**Document segment**
If you struggle with "Art & Fear", I highly suggest you pick up this little book. It's very inexpensive and it's a pretty short read but packed with great insight. You can buy it here.

Have you given up on a creative pursuit? If so, what was it? What made you quit? I'd love to hear your thoughts on this!

Tuesday, November 2, 2010

The Two Camps

There are often two camps in any creative field. In the first camp, you have the people who don't like to share. And by "don't like to share", I mean they aren't willing to share anything. These people will not help newcomers (or "emerging artists" as they are often called), they will not share information about the industry, and they certainly will not answer the "how'd you do that" question. I'm sure you've encountered this type of person so you know what I'm talking about. In my experience, those who are in this camp also seem to come with a superiority complex. Do they feel as if they need to act like they are complete experts in their field to cover up for any possible gaps in their knowledge?

**Information supplied**
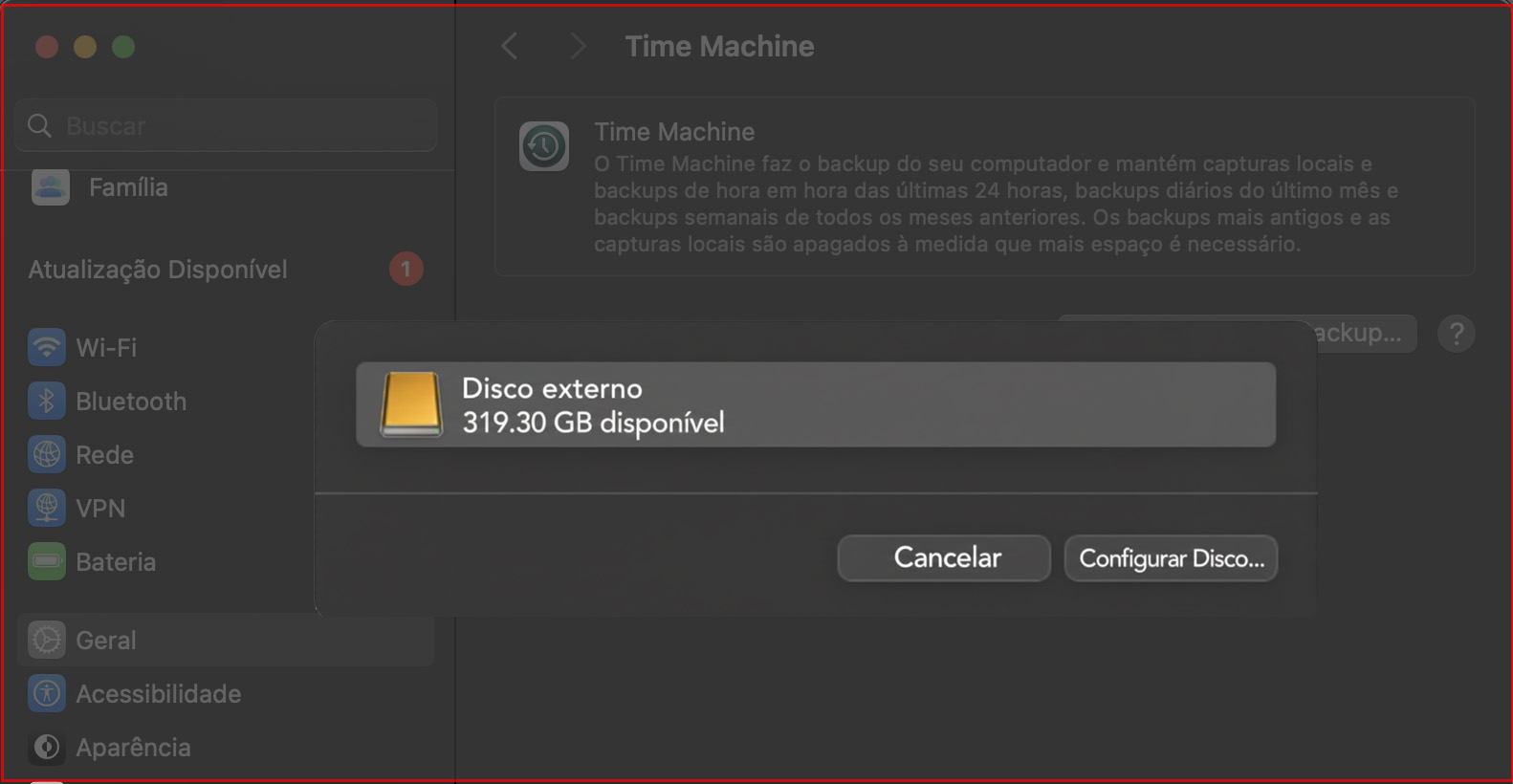The image size is (1513, 784).
Task: Click the Geral gear icon
Action: (x=46, y=640)
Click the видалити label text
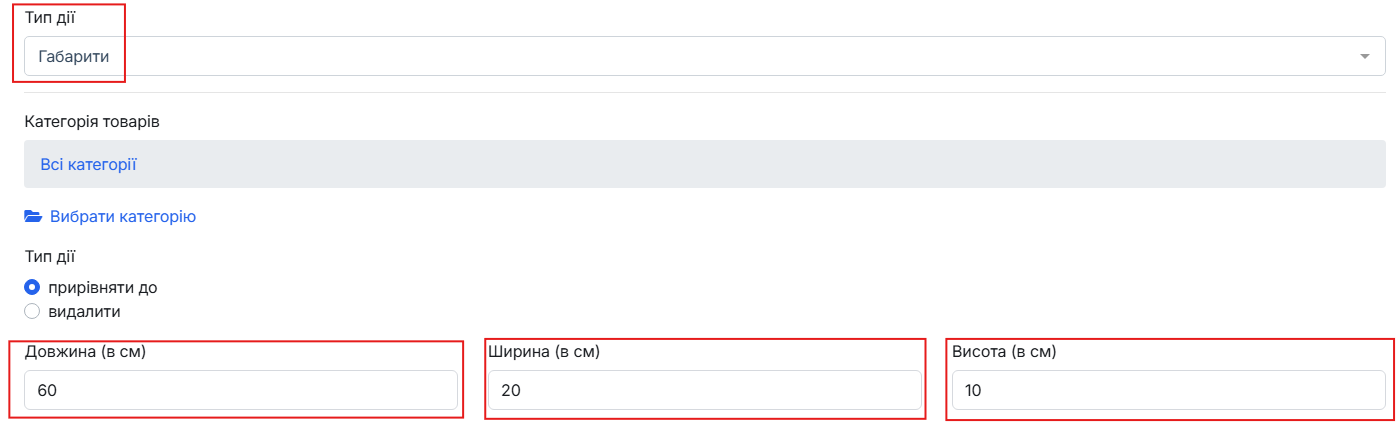 click(85, 311)
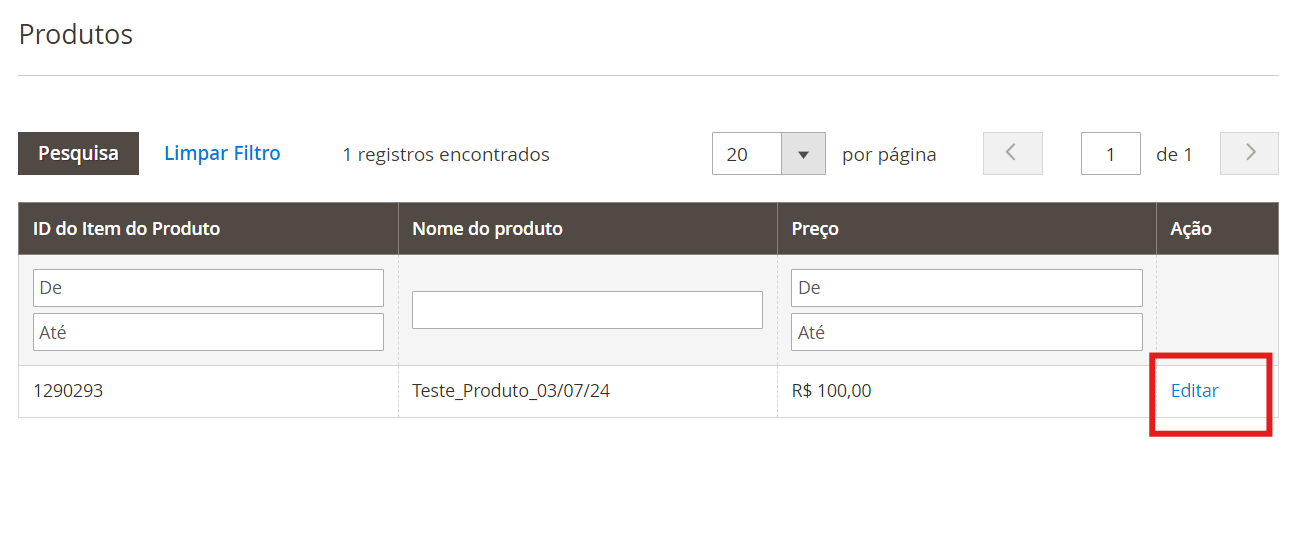1309x537 pixels.
Task: Go to the previous page arrow
Action: (1012, 154)
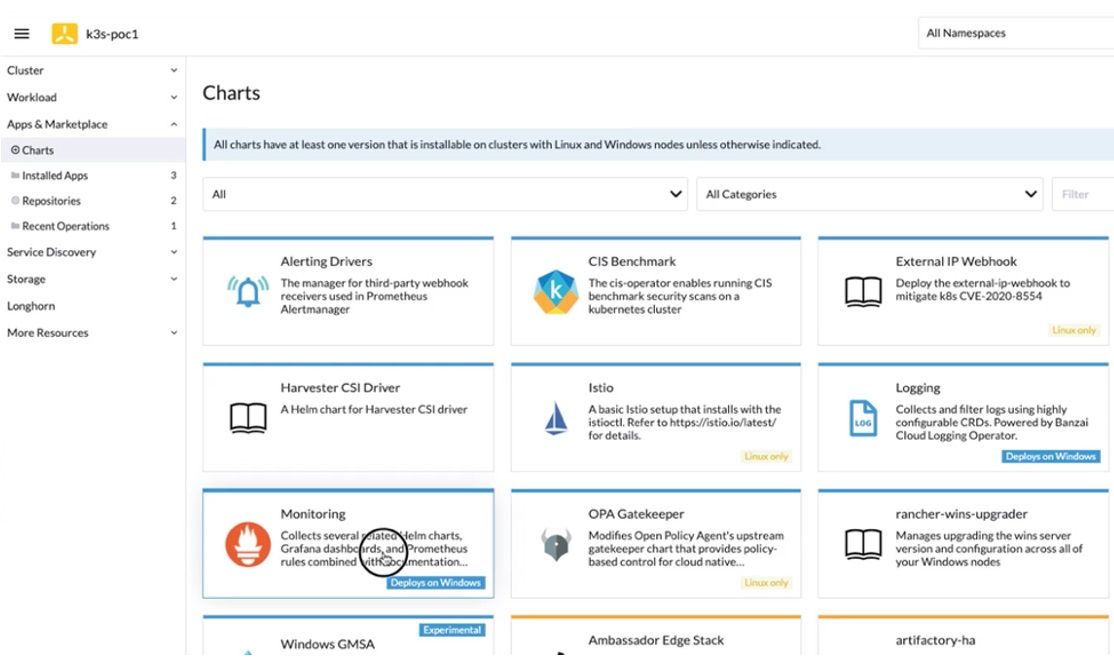Go to Installed Apps in sidebar
Viewport: 1114px width, 659px height.
pyautogui.click(x=55, y=176)
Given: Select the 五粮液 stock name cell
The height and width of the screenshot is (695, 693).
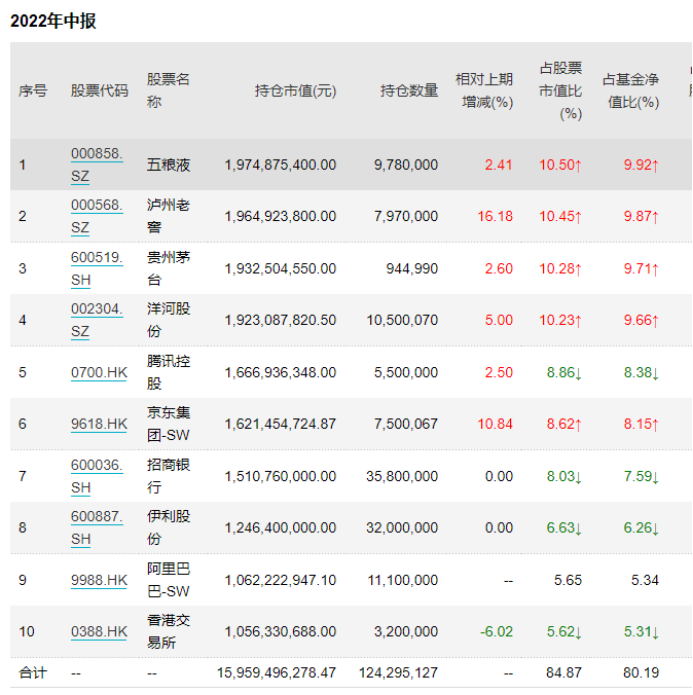Looking at the screenshot, I should pyautogui.click(x=167, y=164).
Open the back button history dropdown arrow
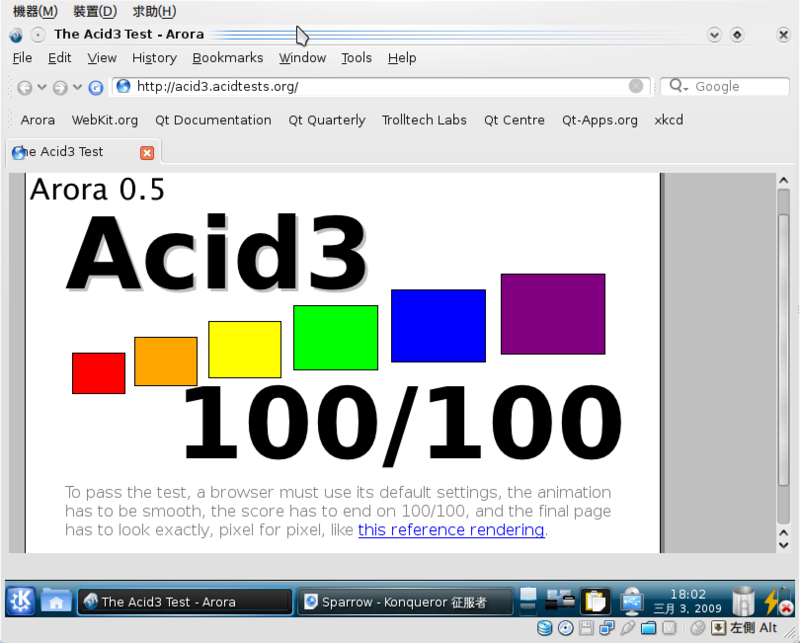Viewport: 800px width, 643px height. coord(42,87)
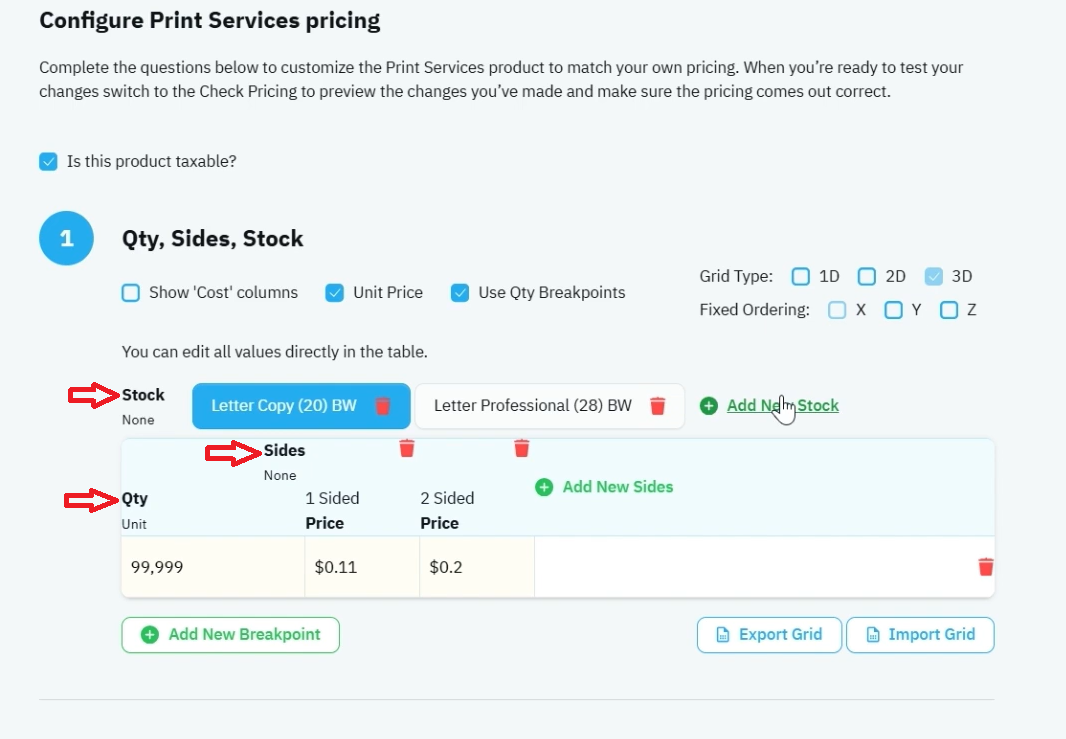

**What the task asks**
Copy the blog excerpt word for word, starting at "If you struggle" and ending at "thoughts on this!".

**Answer space**
If you struggle with "Art & Fear", I highly suggest you pick up this little book. It's very inexpensive and it's a pretty short read but packed with great insight. You can buy it here.

Have you given up on a creative pursuit? If so, what was it? What made you quit? I'd love to hear your thoughts on this!